◆ **Цитируемый текст**:
++++++++++
Р. М. Ханинова «спички судьбы» велимира хлебникова: поэтика пламени

Вид материалаДокументы
Подобный материал:

Р.М. Ханинова

«СПИЧКИ СУДЬБЫ» ВЕЛИМИРА ХЛЕБНИКОВА:

ПОЭТИКА ПЛАМЕНИ


По мнению Ю.Н. Тынянова, высказанному в 1928 году, «Хлебников был новым зрением. Новое зрение одновременно падает на разные предметы. Так не только “начинают жить стихом”, по замечательной формуле Пастернака, но и жить эпосом. <…> Хлебников смотрит на вещи, как на явления, – взглядом ученого, проникающего в процесс и протекание, – вровень.

Для него нет замызганных в поэзии вещей (начиная с “рубля” и кончая “природой”), у него нет вещей, “вообще”, – у него есть частная вещь. Она протекает, она соотнесена со всем миром и поэтому ценна.

Поэтому для него нет “низких” вещей» [1, с. 368, 374].

Среди таких предметов-вещей особый интерес для нас представляют обычные спички, которые, становясь метафизическими «спичками судьбы», присутствуют в разных произведениях Велимира Хлебникова, таких как «Дети Выдры» (1913), «Как стадо овец мирно дремлет…» (1921), «Зангези» (1922) и др. Из основных «осад» Хлебникова В.П. Григорьев выделяет три: общефилософскую (и в то же время индивидуально-личностную) «осаду времени», общечеловеческую (но и конкретно-филологическую) «осаду слова» и собственно социальную (и общеисторическую) «осаду множеств» (или «толп»), где «итоговый образ «спичек судьбы» – это и «стадо ручное богов» как результат “осады времени”» [2, с. 34, 263]. Так как «человеческий язык», по Хлебникову, «трепещет, как огонь» (ср. «язык пламени»), и так же неуловим, поэт предлагает: «между ищущих огня/ Ищите, люди, и меня» [2, с. 229], подразумевая свою «осаду слова», иначе «точно спичка о коробку,/ Не зажжешься о меня» («Ночной бал», 1922). Не случайно Прометей, похитивший огонь у богов для людей, ему «собрат» («Дети Выдры»).

Для Хлебникова огонь – одно из ключевых слов в его эстетике, где в семантическом поле огня – солнце, молния, пламя, уголь, огниво, спички. Мифологема огня активно исследуется в хлебниковедении (В.П. Григорьев, В.Р. Дуганов, П.И. Тартаковский, Х. Баран и др.). По Хлебникову, включение времени в один ряд с судьбой (роком) и числом позволяет человечеству сконструировать «спички судьбы» (намек на этот образ 1921 года ощутим уже в «Детях Выдры»), ибо «богоборец и «Судьболов», поэт искал «уравнения рока», набрасывал на мир «сетку из чисел», предлагал людям «безопасные спички судьбы» [2, с. 538, 176].
++++++++++
◆ **Что нужно сделать**:
1) В каком году Ю.Н. Тынянов высказал мнение о Хлебникове, которое приводится в статье о «спичках судьбы»?
2) Выведите в виде JSON-списка строк фрагмент записей: начните со строки, где есть "Given: Click the Interaction", и остановитесь после строки, где есть "[x=382, y=244]". Каждая строка должна стать отдельным элементом списка, пустые строки пропустите.
Текст и записи взяты из разных источников.
++++++++++
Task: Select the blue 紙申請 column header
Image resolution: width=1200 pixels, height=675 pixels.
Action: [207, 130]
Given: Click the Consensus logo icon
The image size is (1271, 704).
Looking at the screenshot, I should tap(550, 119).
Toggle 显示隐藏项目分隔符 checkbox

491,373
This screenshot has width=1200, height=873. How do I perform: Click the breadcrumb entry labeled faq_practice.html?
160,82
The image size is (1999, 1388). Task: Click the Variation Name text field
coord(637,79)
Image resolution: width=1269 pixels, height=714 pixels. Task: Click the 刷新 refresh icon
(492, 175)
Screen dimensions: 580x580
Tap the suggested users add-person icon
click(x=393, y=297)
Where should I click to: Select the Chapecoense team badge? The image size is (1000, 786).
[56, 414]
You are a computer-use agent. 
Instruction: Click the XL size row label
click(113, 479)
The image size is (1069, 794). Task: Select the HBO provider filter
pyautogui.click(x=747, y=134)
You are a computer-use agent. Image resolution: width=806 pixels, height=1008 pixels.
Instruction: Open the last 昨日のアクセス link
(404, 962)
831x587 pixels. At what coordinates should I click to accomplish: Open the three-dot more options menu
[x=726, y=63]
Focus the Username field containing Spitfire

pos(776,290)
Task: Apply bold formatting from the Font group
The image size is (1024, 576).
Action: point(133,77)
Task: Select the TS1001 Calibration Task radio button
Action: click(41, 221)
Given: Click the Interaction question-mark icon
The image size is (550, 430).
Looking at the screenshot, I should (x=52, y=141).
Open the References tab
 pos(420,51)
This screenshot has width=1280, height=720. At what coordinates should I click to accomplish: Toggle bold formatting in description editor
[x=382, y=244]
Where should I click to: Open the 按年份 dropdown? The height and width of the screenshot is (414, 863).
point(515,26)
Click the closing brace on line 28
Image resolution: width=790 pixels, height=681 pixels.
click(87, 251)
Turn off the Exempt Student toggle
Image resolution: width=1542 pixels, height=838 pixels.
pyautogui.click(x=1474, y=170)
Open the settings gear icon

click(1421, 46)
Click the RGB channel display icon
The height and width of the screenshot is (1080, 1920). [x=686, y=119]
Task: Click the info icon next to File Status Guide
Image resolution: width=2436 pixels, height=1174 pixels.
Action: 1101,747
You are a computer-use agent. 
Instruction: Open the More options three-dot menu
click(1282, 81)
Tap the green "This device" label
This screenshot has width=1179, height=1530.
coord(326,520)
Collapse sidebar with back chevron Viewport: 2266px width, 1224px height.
++++++++++
◆ **Полные ответы**:
1) В 1928 году.

2)
[
  "Given: Click the Interaction question-mark icon",
  "The image size is (550, 430).",
  "Looking at the screenshot, I should (x=52, y=141).",
  "Open the References tab",
  " pos(420,51)",
  "This screenshot has width=1280, height=720. At what coordinates should I click to accomplish: Toggle bold formatting in description editor",
  "[x=382, y=244]"
]